Her first published novel was The Lady's Slipper (2010), which alludes to the lady's slipper orchid found in the Silverdale area near her home. Levens Hall features as one of the locations of the book, which is set in 1660 and involves the persecution of local Quakers.

The Gilded Lily (2012) follows some of the same characters but moves the location to London and considers aspects of beauty and cosmetics.

A Divided Inheritance (2013) starts in London in 1609 but the action moves to Seville during the expulsion of the Moors and reflects this turbulent period of European history.

Swift's Shadow on the Highway (2014) is the first of The Highway Trilogy of young adult novels, and is based on the life of highwaywoman Katherine Fanshawe, also known as Lady Katherine Ferrers. The second in the trilogy, Spirit of the Highway (2015) is told in the voice of the ghost of a roundhead farmer's son who loved Katherine. Lady of the Highway (2016) completes the trilogy.

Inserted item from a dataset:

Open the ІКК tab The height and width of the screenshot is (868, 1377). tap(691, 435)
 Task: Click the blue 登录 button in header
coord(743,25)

Past Encounters (2014), published under the name Davina Blake, is a story set in Carnforth which features the filming of Brief Encounter at Carnforth railway station in 1944 and uncovers a husband's wartime secrets.

Pleasing Mr Pepys (2017) is a " re-imagining of the events" from the diary of Samuel Pepys. It forms a trilogy with A Plague on Mr Pepys (2018) and Entertaining Mr Pepys (2019).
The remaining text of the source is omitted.